:: DATA FOR ANALYSIS ::

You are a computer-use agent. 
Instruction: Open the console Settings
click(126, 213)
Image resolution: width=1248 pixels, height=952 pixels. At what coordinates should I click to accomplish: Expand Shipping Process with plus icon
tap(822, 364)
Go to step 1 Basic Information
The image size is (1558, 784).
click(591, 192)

:::

TRY IT: Your task is to transcribe the listing in full, so that each line reads exactly as before.

ANSWER:
You are a computer-use agent. 
Instruction: Open the console Settings
click(126, 213)
Image resolution: width=1248 pixels, height=952 pixels. At what coordinates should I click to accomplish: Expand Shipping Process with plus icon
tap(822, 364)
Go to step 1 Basic Information
The image size is (1558, 784).
click(591, 192)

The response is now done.